-------- Teks Kutipan

Saturday, January 12, 2008

BENTENG VREDEBURG: BANGUNAN KOLONIAL BERGAYA INDIS

Sejarah dan Latar Belakang Pembangunan Benteng Vredeburg
Sebelum dibangun benteng pada lokasi sekarang, pada tahun 1760 Pemerintah Belanda membangun benteng yang bersifat sangat sederhana bernama Benteng Rusternburg yang artinya benteng peristirahatan. Pada perkembangannya, Benteng Rusternburg tersebut diusulkan pihak Belanda melalui Gubernur W.H. Van Ossenberch agar disempurnakan, dengan dalih agar lebih dapat menjamin keamanan pemerintahan Sultan dan sewaktu-waktu dapat memberikan bantuan pertahanan yang sempurna. Pada tahun 1765, akhirnya rencana tersebut direstui oleh Sultan. Pembuatan benteng ini diarsiteki oleh Frans Haak. Kemudian bangunan benteng yang baru tersebut dinamakan Benteng Vredeburg yang berarti perdamaian.
Pada awalnya bangunan ini merupakan milik Kesultanan, tetapi atas kepentingan Belanda maka bangunan ini berpindah tangan (dihibahkan) pada Pemerintahan Belanda (VOC) dibawah pengawasan Nicolaas Harting, Gubernur Direktur Pantai Utara Jawa.

----------------
-------- Bagian Data

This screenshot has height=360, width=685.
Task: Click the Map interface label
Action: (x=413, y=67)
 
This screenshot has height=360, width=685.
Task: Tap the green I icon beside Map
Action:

----------------

- **Pekerjaan yang Diminta**:
A - Menurut teks tentang Benteng Vredeburg, siapa yang menjadi arsitek pembuatan benteng tersebut?
B - Lanjutkan teks tentang Benteng Vredeburg mulai dari kalimat terakhir yang tertera.

- **Hasil Berurutan**:
A - Frans Haak.

B -
Bangunan ini memiliki denah berbentuk persegi dan menghadap ke barat. Pintu gerbang utama berada pada sebelah barat dihubungkan oleh jembatan yang berfungsi sebagai jalan keluar masuk utama. Adapun ciri khasnya pintu gerbang ini bergaya arsitektur klasik Eropa (Yunani-romawi). Hal ini dapat dilihat melalui bagian tympanium yang disangga empat pilar yang bergaya doric.
Pada saat masih berfungsi sebagai benteng, bangunan ini dikelilingi oleh parit yang berfungsi sebagai pertahanan awal dari serangan musuh. Namun sekarang parit tersebut hanya tersisa di bagian depan gerbang utama dan hanya berfungsi sebagai drainase saja.
Sampai saat ini masih kita jumpai bastion yang berada di keempat sudut benteng. Keempat bastion itu diberi nama Jayawisesa (barat laut), Jayapurusa (timur laut), Jayaprokosaningprang (barat daya), dan Jayaprayitna (tenggara).
Pada bagian dalam benteng terdapat bangunan yang disebut gedung Pengapit Utara dan Selatan. Bangunan ini pada mulanya diperkirakan digunakan sebagai kantor administrasi. Berdasarkan hasil penelitian bentuk asli, bangunan yang ada merupakan bentuk asli dengan ornamen gaya Yunani masa Renaisance. Hal ini menunjukkan usianya yang relative lebih tua dan lebih dekoratif dibandingkan dengan bangunan yang lain.
Dari masa ke masa benteng ini mengalami perubahan fungsi dan bentuk sesuai keadaan politik saat itu. Seperti yang dijumpai pada masa sekarang, benteng ini telah berubah fungsi menjadi museum.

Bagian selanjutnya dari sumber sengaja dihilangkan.